The fundamental forces of nature are gravity, explained by the theory of general relativity due to Einstein, and electromagnetic and nuclear forces, captured by quantum mechanics, when describing for instance atoms made of electrons and nucleus. It turns out to be incredibly difficult to unify these forces and theories into one common framework, that would for example describe the early days of our universe, right after the big bang, when it was filled with elementary particles. Interestingly, string theory is one of the rare candidates for such a fundamental theory. But it remains very difficult to connect it precisely to the world that we observe. For instance, string theory describes well universes that have a different shape than ours, or contain different particles. My research thus consists in trying to improve the connection of string theory to our world, or equivalently to understand whether it is possible to do so. In more details, my research project has three principal aims.
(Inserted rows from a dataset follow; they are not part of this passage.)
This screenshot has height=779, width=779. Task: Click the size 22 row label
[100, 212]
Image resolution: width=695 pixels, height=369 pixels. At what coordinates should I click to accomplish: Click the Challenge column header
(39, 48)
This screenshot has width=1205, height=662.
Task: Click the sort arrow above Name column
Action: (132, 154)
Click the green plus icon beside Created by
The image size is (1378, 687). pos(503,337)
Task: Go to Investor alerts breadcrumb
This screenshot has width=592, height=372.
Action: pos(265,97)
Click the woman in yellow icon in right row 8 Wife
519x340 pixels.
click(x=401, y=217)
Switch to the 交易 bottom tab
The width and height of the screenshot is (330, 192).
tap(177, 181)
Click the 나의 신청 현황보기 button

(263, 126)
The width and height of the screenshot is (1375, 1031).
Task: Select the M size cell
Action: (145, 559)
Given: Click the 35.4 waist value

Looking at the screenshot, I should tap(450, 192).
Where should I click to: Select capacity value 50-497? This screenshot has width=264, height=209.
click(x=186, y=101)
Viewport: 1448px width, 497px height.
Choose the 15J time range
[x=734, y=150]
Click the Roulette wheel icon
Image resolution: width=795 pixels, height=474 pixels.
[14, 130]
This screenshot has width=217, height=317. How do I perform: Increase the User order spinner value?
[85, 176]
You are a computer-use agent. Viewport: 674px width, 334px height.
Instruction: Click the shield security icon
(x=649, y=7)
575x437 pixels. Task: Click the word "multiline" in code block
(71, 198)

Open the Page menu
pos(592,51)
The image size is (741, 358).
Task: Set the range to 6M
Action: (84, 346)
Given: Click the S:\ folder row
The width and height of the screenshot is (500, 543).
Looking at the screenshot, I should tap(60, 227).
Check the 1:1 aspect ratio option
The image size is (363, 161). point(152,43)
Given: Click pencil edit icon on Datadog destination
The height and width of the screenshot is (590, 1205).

The first one has to do with the actual shape of our universe: it has been observed to be expanding and accelerating, and is thus called a "de Sitter" universe. I will then determine conditions for having such a de Sitter universe described by string theory. The second aim goes the other way round: some other theories called supergravities admit such de Sitter universes, so the question becomes whether one can relate these theories, or even obtain them, from string theory. My goal is then to establish such a relation. Finally, the third part of my project aims at studying a subset of the particles usually obtained when starting from string theory, namely those similar to the Higgs boson. Achieving these three goals would be a non- trivial step towards connecting string theory to the world as we observe it.

It is an observed fact that not only our universe is expanding, but it does so at an accelerated rate. The energy responsible for this acceleration is not understood: it looks like nothing we know of, and is for this reason dubbed "dark energy". This acceleration and energy can be rephrased in terms of a certain geometry of our universe spacetime, called a de Sitter spacetime. In this project, we have tried to obtain such de Sitter spacetimes, starting from string theory. String theory is a candidate to be a fundamental theory describing nature. As such, it should provide an explanation to this mysterious dark energy. For this reason, we searched and found new kinds of solutions with de Sitter spacetimes, in a theory very close to string theory, called supergravity. The dark energy then corresponds to some ingredients present in extra dimensions allowed by the theory. We also studied some of the properties of these new solutions, namely their stability, which says how long such a universe would live. In previously found de Sitter solutions, they were not living long enough for being realistic, but we improved this situation in the project with these new solutions. It is notoriously difficult to find solutions with a de Sitter spacetime, mimicking our universe in accelerated expansion, from string theory. Recently some conjectures were made which state that such solutions do not exist, at least in some parts of string theory. In the project, we could prove in some framework these conjectures and make them precise, showing that they hold some truth. In string theory, many constructions aim at giving a realistic 4-dimensional physics model that describe our world. Most of those make use of massive objects called D-branes and orientifolds. These objects, as any massive object in general relativity, curve spacetime. In this project we determined for the first time the way they curve spacetime when some of the space dimensions are compact, for instance when having extra dimensions that are circles. This is a common situation in string theory inspired models. We then made use of this new information to study the propagation of 4-dimensional gravitational waves in presence of such massive objects and extra dimensions, and in order to compare this to future observations.